No. 475. THURSDAY, SEPTEMBER 4.

-Quæ res in se neque consilium neque modum
Habet ullum, eam consilio regere non potes.

TER. Eun. Act. i. Sc. 1.

Advice is thrown away, where the case admits of neither counsel nor moderation.

It is an old observation, which has been made of politicians who would rather ingratiate themselves with their sovereign, than promote his real service, that they accommodate their counsels to his inclinations, and advise him to such actions only as his heart is naturally set upon. The privy-counsellor of one in love must observe the same conduct, unless he would forfeit the friendship of the person who desires his advice. I have known several odd cases of this nature. Hipparchus was going to marry a common woman, but being resolved to do nothing without the advice of his friend Philander, he consulted him upon the occasion. Philander told him his mind freely, and represented his mistress to him in such strong colours, that the next morning he received a challenge for his pains, and before twelve o'clock was run through the body by the man who had asked his advice. Celia was more prudent on the like occasion; she desired Leonilla to give her opinion freely upon a young fellow who made his addresses to her.
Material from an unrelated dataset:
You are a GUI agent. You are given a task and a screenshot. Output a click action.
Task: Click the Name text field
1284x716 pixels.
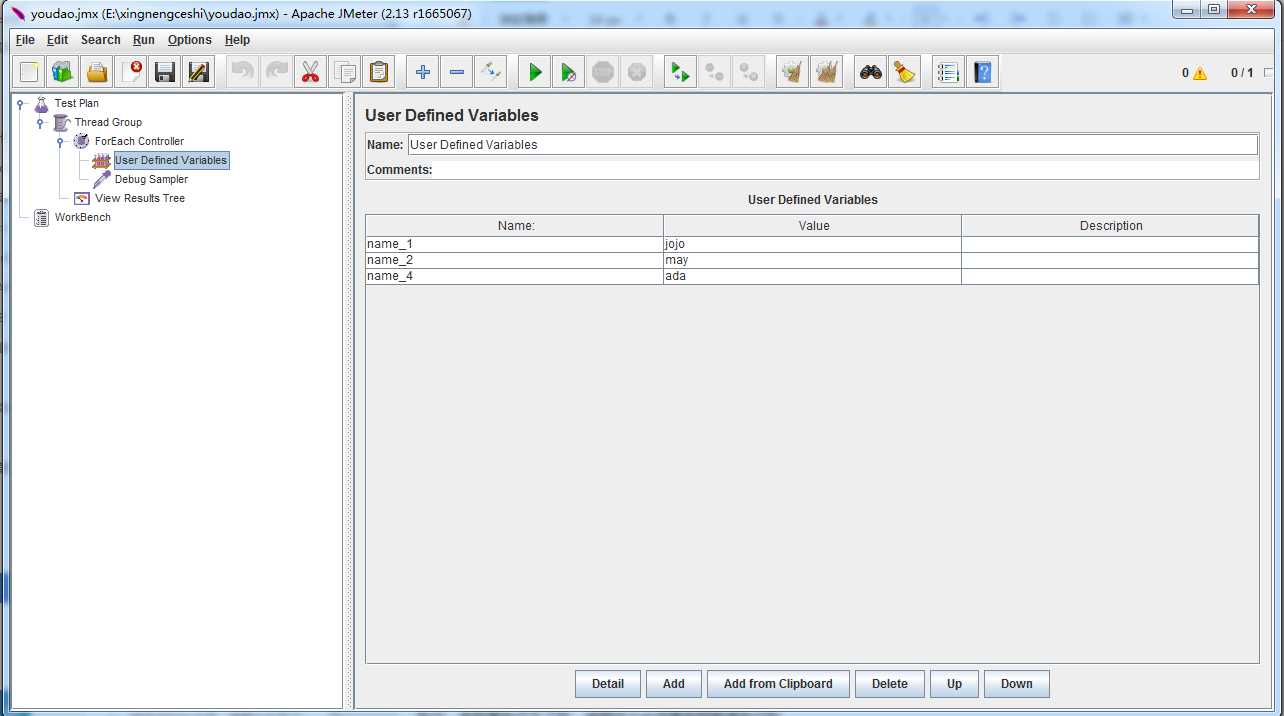click(830, 145)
Leonilla, to oblige her, told her with great frankness, that she looked upon him as one of the most worthless- Celia, foreseeing what a character she was to expect, begged her not to go on, for that she had been privately married to him above a fortnight. The truth of it is, a woman seldom asks advice before she has bought her wedding-clothes. When she has made her own choice, for form's sake she sends. a conge d'elire to her friends.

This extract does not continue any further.